Toda mudança acontece pelo desconforto do momento. Se trocamos alguma coisa, é porque a situação atual nos incomoda, não nos agrada mais, perdeu a serventia. São diversos os motivos pelos quais nos detemos em novas escolhas. Seja uma roupa, um sapato, um emprego, um companheiro ou companheira, e até mesmo na geladeira, escolhemos ou ou outro alimento que possa nos proporcionar satisfação naquele momento. Ora, escolhemos um copo de leite, uma geleia para o pão, ou em outro momento, optamos por uma fruta, um doce, um ovo mexido, enfim, a todo momento, algo nos causa enfado, e por isso mudamos nossa condição, e escolhemos novas alternativas.
Há escolhas voluntárias, e outras, obrigatórias. E nesse momento, o mundo passa por uma gigantesca dança das cadeiras, especialmente nas profissões, terreno vantajoso para que tinha planos de mudar, mas faltava coragem. Agora a coragem veio em forma de necessidade e mudar é vital, é caso de sobrevivência, e é necessário que o nosso melhor potencial seja aflorado nesse momento, para que alguém com mais potencial venha e tome o nosso lugar. As concorrências serão o pão de cada dia, e só quem tem uma boa geleia para oferecer, venderá o seu próprio pão ao faminto, tanto pelo sustento, quanto pelo que pode haver de melhor nesse sustento.

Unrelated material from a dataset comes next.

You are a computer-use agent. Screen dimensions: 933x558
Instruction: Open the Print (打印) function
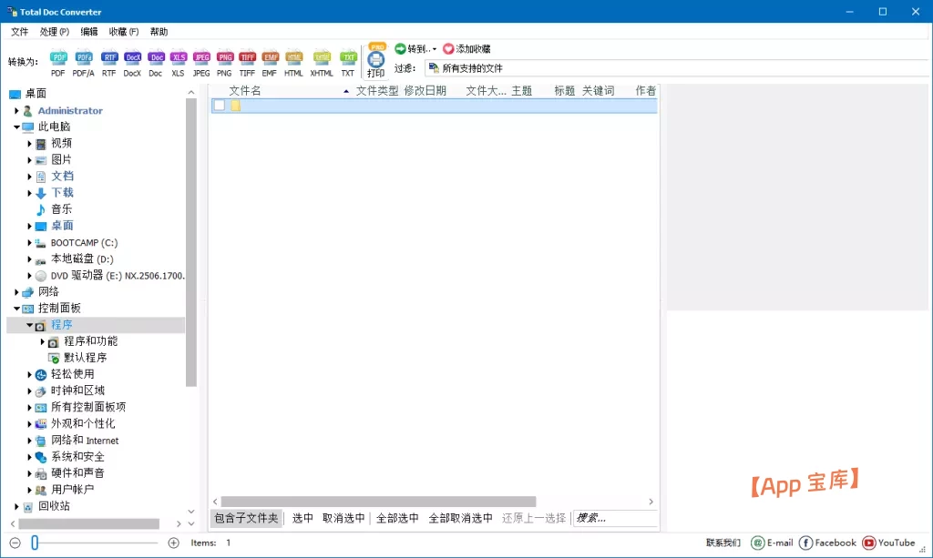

Estamos entrando no capítulo da história onde vira a página e muda o rumo do conto. Mudança nos hábitos de asseio (aqui os franceses são os que sofrem mais), no comportamento social, os políticos ainda se encontram completamente desnorteados, tentando inventar um cumprimento tão eficiente quanto o aperto de mãos e o tapinha nas costas. Os vendedores nas lojas e os camelôs nas ruas, além do celular colado à mão, não podem mais dispensar de uma máscara, e de um frasco de álcool em gel. Quem vai perder muito dinheiro, serão os cosméticos, especialmente batons e cremes estéticos faciais, que perdem sua função, e ainda lambuzam a máscara, e claro, que logo a própria máscara será um belíssimo objeto de adorno, como aconteceu com o sutiã (embora eu prefira mais o conteúdo do que a embalagem), e as grifes instigarão seus designers a criarem coleções de quatro estações do acessório facial, condizente com o status e poder aquisitivo da pessoa que usa, e sim, também estas indústrias, agregarão novos produtos condizentes com o modo de viver das pessoas, e de acordo com seu poder aquisitivo. Mudanças.
De minha parte, comecei a fazer mais uma mudança, pois embora eu seja um camaleão que me adorno com as cores do ambiente em que vivo, analisando com acurada atenção para o momento, ouvindo mais e falando menos, escolhi fazer exatamente aquilo que fiz ao longo da vida: Criar, inovar, ensinar, e transformar. Voltei ao Design, atividade que me abandonou nos últimos anos, e que agora, cruza novamente o meu caminho, mais abastecida, mas dinâmica, e que oferece a possibilidade de levar a cabo toda a experiencia que tenho acumulado ao longo de mais de seis décadas de vida, e pela surpresa contínua de que sou mais criativo hoje do que fui aos vinte anos, posto que a experiência fortalece a esperança, e torna-me mais capaz a cada dia que passa. Esta é a minha hora e então eu também vou mudar, porque não estou contente em esperar que mudem por mim. Quero sair na frente.